It's the well-known paradox that, while there is such a thing as not enough money, there's no such thing as too much money.I don't get this avoiding tax idea. Frankly if I made enough money to pay a lot of tax on it, I'd still have a lot of money! I remember a few years ago I had the chance to make a bit of money on shares (didn't happen of course) and people were discussing the best way to avoid capital gains tax. I was perfectly happy to pay capital gains tax... because I was set to make far more than that!

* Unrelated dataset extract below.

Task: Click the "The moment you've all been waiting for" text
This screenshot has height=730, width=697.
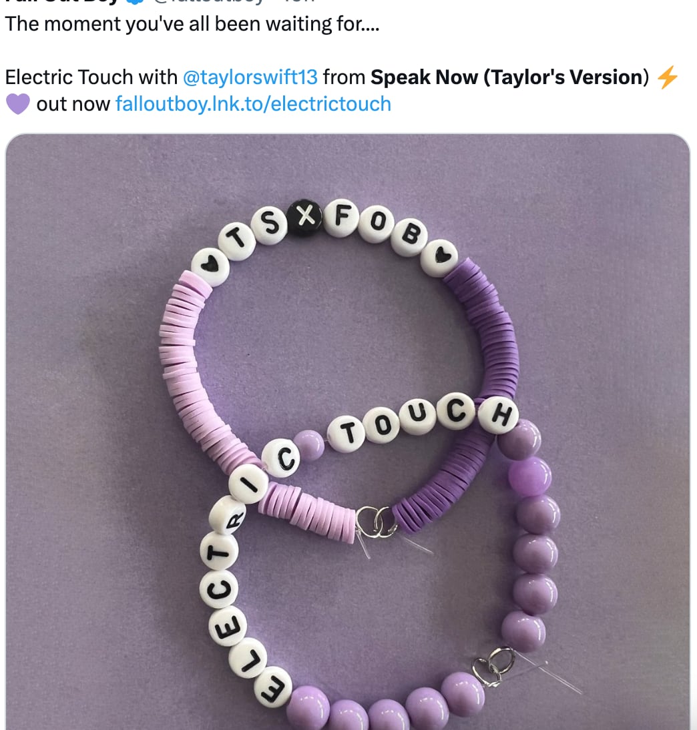Action: click(x=192, y=25)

It's the ridiculously wealthy that bother me the most. Many years ago (I'm sure it's got worse now) I did a three month temp job in the personal tax group of one of the really famous accountancy firms. These were people the fabulously wealthy employed for a huge amount of money to avoid a slightly larger amount of money going to the state. They would do legal (?) things like set up offshore companies that didn't really exist and these companies would have board meetings that nobody attended and I was employed among other things to produce the minutes of these non-existent meetings. This was 20 years ago - the situation is not going to have got better is it!

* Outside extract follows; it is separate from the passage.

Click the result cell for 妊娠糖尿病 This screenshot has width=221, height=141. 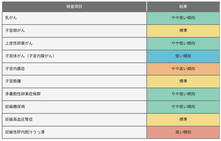[x=183, y=107]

At the risk of quoting Stewart Lee and being mistaken for somebody who doesn't believe he's a self-important oaf who isn't actually particularly funny and was the weak link of Lee & Herring, he has this one routine where he outlines tax dodging as people earning a certain amount of money and then deciding "It's not their money, it's mine" and doing everything they can to keep every grubby penny they can.
Would it be churlish of me to mention so many BBC pundits are guilty of this, with Danny Murphy owing £2.5m while Martin Keown was fined an eye-watering £4.5m?